## [The request]
Repeat these lines with "Conditioner" swapped for "Shampoo", leaving everything else unchanged.

## [Source records]
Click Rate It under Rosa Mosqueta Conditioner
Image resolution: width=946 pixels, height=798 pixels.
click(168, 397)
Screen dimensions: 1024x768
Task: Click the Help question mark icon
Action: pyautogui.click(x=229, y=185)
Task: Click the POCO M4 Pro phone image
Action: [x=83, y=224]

## [Correct output]
Click Rate It under Rosa Mosqueta Shampoo
Image resolution: width=946 pixels, height=798 pixels.
click(168, 397)
Screen dimensions: 1024x768
Task: Click the Help question mark icon
Action: pyautogui.click(x=229, y=185)
Task: Click the POCO M4 Pro phone image
Action: [x=83, y=224]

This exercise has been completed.